_Tarefas_.
(a) No texto sobre a multa isolada, em que situação essa multa seria imposta?
(b) Converta em CSV de duas colunas, pedido e resposta, o trecho da listagem que começa na linha que contém "The height and" e termina na linha que contém "coord(251,43)". Use uma linha por pedido, com cada campo entre aspas e as quebras de linha trocadas por espaços.

_Bloco de texto_.
• • • • • • •

IV – MULTA ISOLADA E PARCELAMENTO

4.1 – MULTA ISOLADA

Ainda antes de encerrarmos nosso humilde trabalho, não podemos deixar de fazer algumas considerações acerca da multa isolada, que seria a imposta quando do atraso no cumprimento de uma obrigação tributária acessória (fazer ou não fazer), especificamente entrega de Declaração, pois há doutrinadores e julgadores que, mesmo aceitando o caráter sancionatório da multa de mora teima em não incluir a chamada multa isolada, Multa Por Atraso na Entrega da Declaração, fundamentando no fato de que não caracteriza denúncia espontânea, e portanto excluída do art. 138 do CTN.

Ora, reproduzamos novamente o artigo em verificação para constatar o que nos parece bastante claro, ou seja não há distinção entre a multa que já tratamos e esta isolada:

Art. 138 – A responsabilidade é excluída pela denúncia espontânea da infração, acompanhada, se for o caso, do pagamento do tributo devido e dos juros de mora, ou do depósito da importância arbitrada pela autoridade administrativa, quando o montante do tributo dependa de apuração.

Assim, desde já podemos verificar onde sublinhamos, que o pagamento do tributo devido tem que ser efetuado SE FOR O CASO, ou seja, se não houver tributo a ser pago basta a espontaneidade e a inexistência de prévia fiscalização, para elidir a responsabilidade. Quando o inadimplemento é de obrigação tributária principal, há a necessidade de pagamento do tributo pois a obrigação é exatamente esta, porém só não vai ser necessário o pagamento quando se tratar de outro tipo de obrigação ( a acessória), entrega da Declaração, não tendo assim tributo a ser pago, caracteriza-se a exclusão da responsabilidade pela simples entrega voluntária da Declaração.

• • • • • • •

_Linhas_.
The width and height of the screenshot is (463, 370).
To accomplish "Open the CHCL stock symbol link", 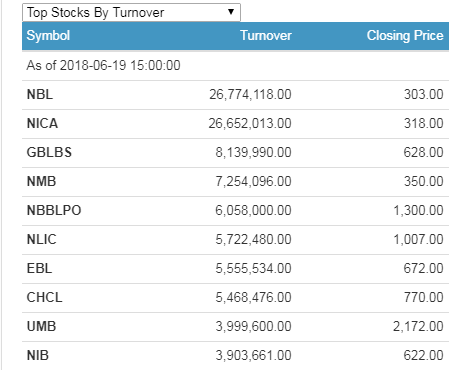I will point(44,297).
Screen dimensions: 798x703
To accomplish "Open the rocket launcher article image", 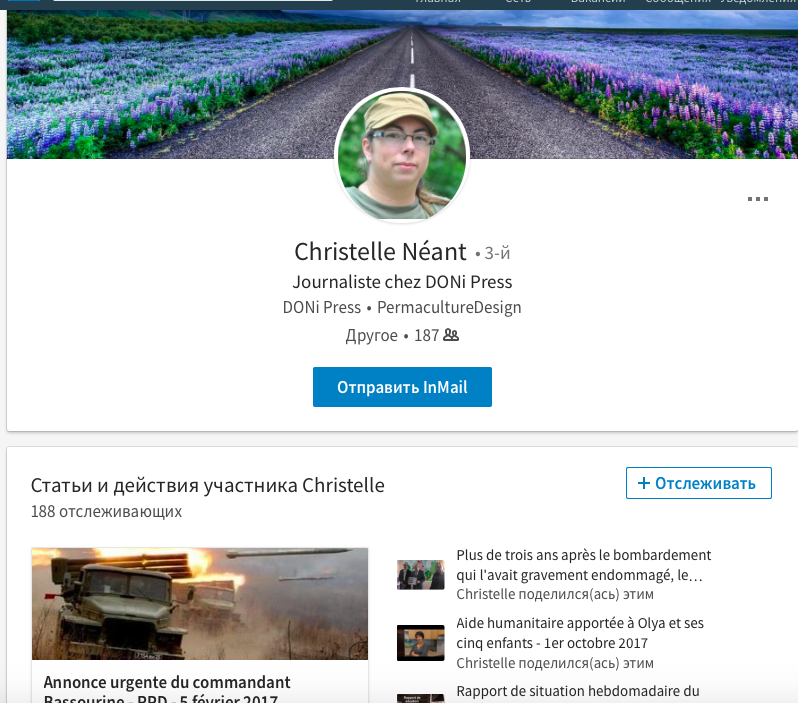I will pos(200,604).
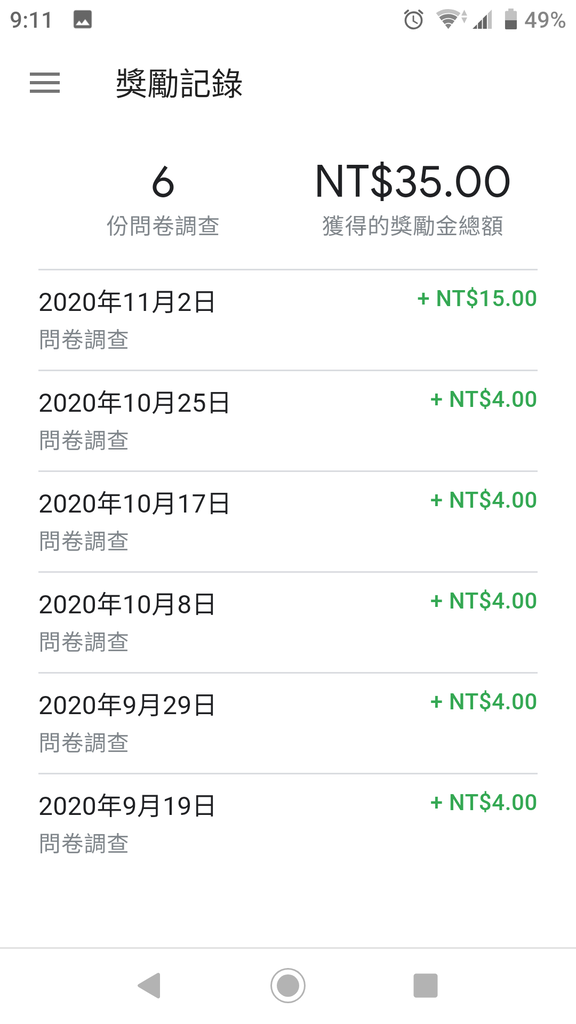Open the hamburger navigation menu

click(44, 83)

• • • • • • •

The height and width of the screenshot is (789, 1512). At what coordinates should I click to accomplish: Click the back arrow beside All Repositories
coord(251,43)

• • • • • • •

_Soluções completas_.
(a) Quando há atraso no cumprimento de uma obrigação tributária acessória, especificamente a entrega de Declaração.

(b)
pedido,resposta
"The height and width of the screenshot is (789, 1512). At what coordinates should I click to accomplish: Click the back arrow beside All Repositories","coord(251,43)"